(DIRECTIONS) Reproduce each record below in full, word for word, without images.

(DATASET RECORDS)
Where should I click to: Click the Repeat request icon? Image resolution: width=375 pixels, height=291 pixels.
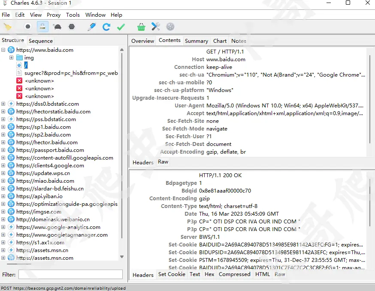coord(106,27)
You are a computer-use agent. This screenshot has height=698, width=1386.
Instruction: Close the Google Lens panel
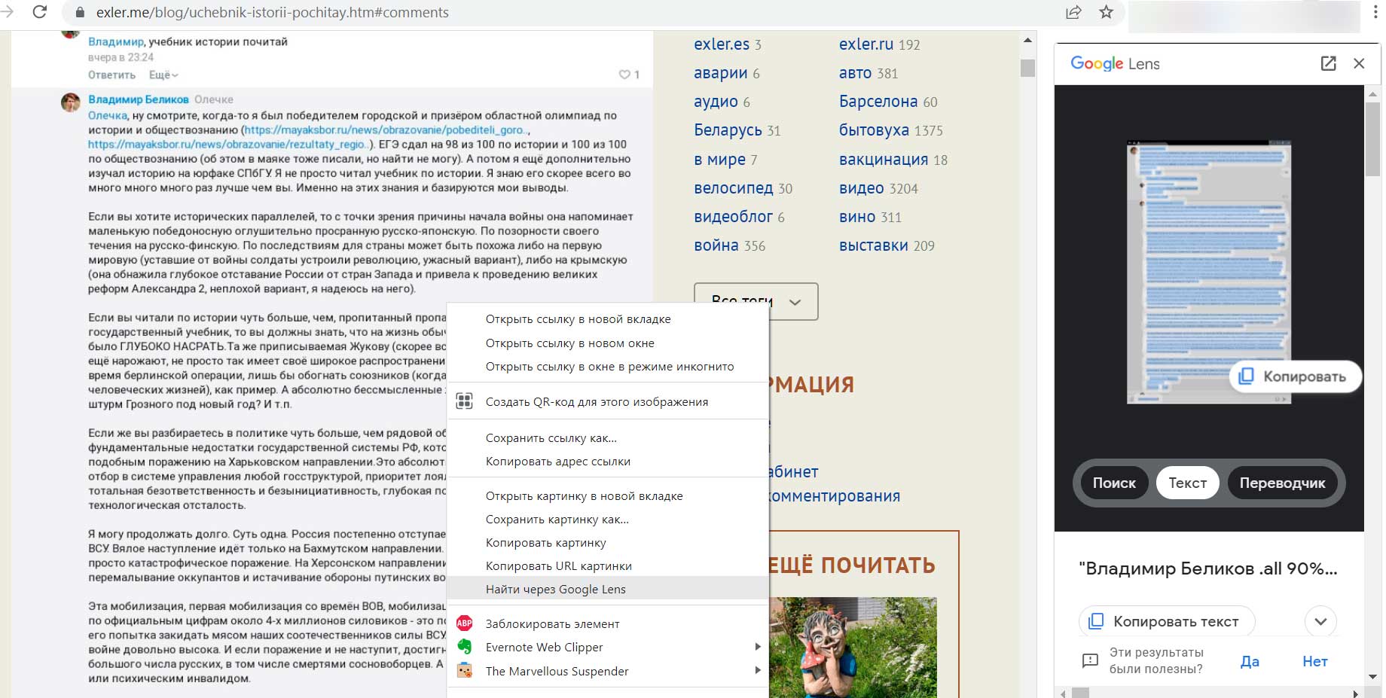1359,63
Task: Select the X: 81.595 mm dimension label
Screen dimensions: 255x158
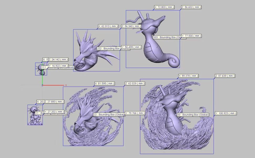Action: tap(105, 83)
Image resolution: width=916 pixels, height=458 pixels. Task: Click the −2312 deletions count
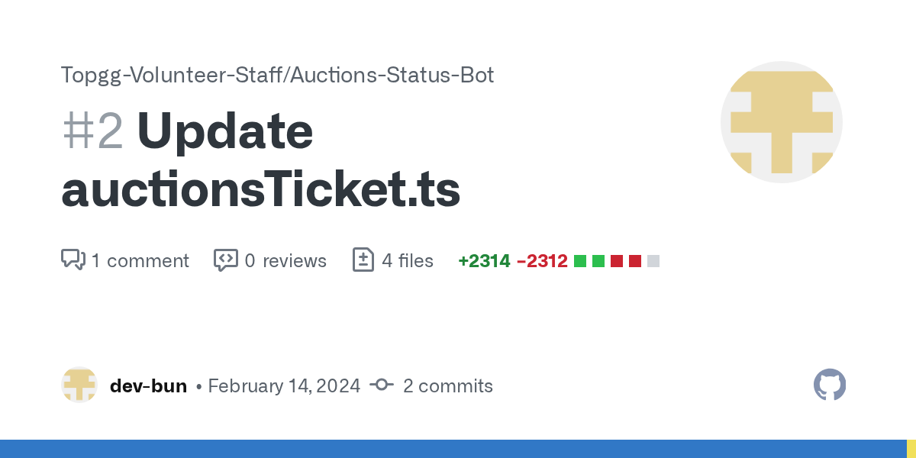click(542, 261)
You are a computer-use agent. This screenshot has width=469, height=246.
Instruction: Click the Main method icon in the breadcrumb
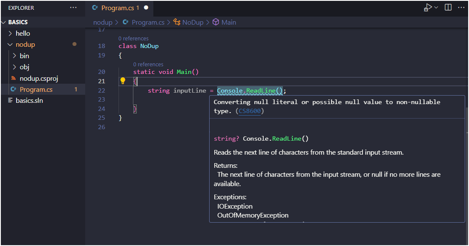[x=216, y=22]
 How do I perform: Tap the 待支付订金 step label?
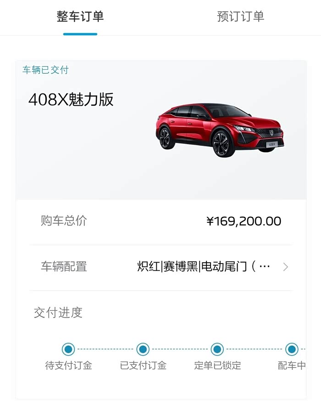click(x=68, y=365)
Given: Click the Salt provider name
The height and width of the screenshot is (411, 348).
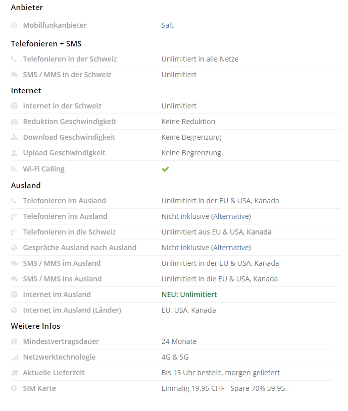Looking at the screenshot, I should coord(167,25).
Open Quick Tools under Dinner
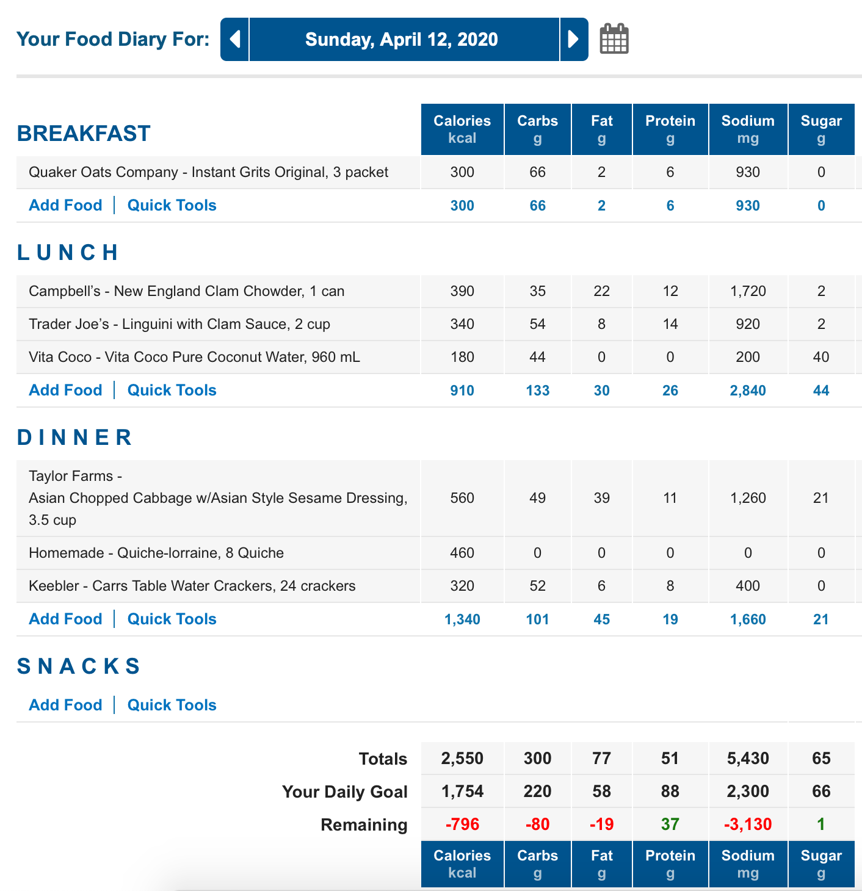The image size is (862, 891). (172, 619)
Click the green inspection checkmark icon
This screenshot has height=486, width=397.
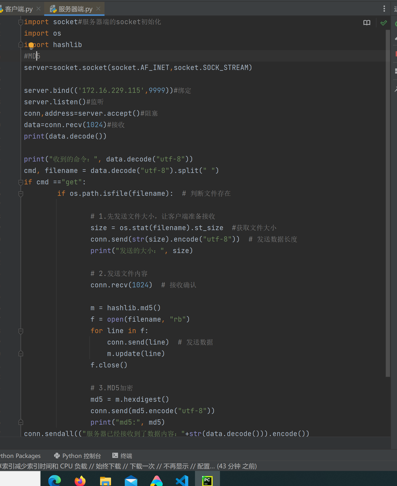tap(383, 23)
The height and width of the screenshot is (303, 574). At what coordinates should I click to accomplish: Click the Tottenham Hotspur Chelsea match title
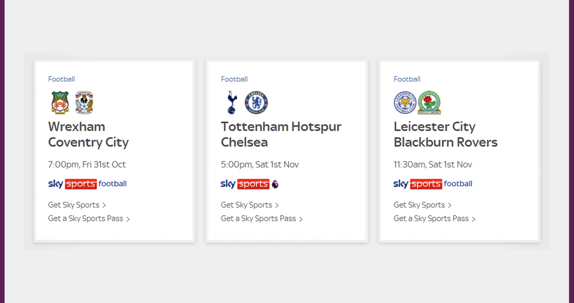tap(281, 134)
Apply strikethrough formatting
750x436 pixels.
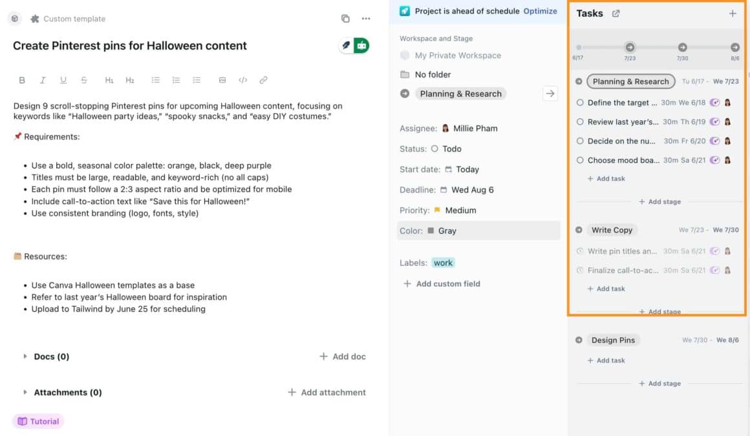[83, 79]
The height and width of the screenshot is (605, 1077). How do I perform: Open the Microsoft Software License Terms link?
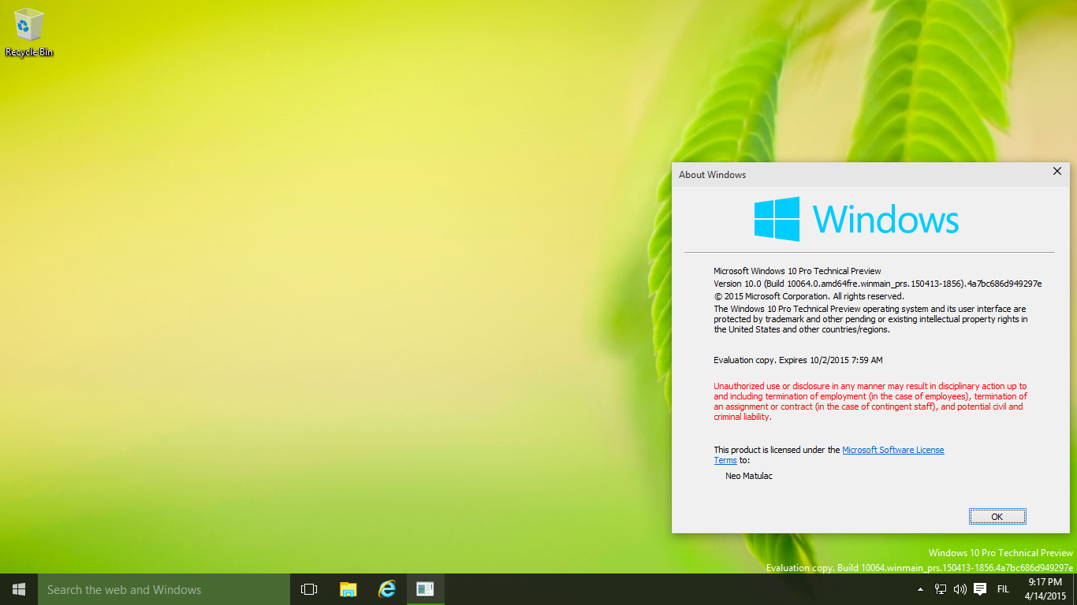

(SOLUTION FOR THIS TASK)
Where should I click to: Click the Repeat request icon? Image resolution: width=375 pixels, height=291 pixels.
coord(106,27)
You are a computer-use agent. This screenshot has height=698, width=1386.
Instruction: Close the Google Lens panel
1359,63
Task: Select the X: 81.595 mm dimension label
Screen dimensions: 255x158
Action: tap(105, 83)
Image resolution: width=916 pixels, height=458 pixels. Task: Click the −2312 deletions count
click(542, 261)
You are a computer-use agent. This screenshot has width=469, height=246.
Instruction: Click the Main method icon in the breadcrumb
[x=216, y=22]
 How do I perform: Tap the 待支付订金 step label?
click(x=68, y=365)
Given: Click the Salt provider name
The height and width of the screenshot is (411, 348).
Looking at the screenshot, I should coord(167,25).
Open Quick Tools under Dinner
The image size is (862, 891). (172, 619)
Click the green inspection checkmark icon
This screenshot has height=486, width=397.
tap(383, 23)
The height and width of the screenshot is (303, 574). At what coordinates should I click to accomplish: Click the Tottenham Hotspur Chelsea match title
tap(281, 134)
Apply strikethrough formatting
750x436 pixels.
[83, 79]
The height and width of the screenshot is (605, 1077). How do I perform: Open the Microsoft Software License Terms link?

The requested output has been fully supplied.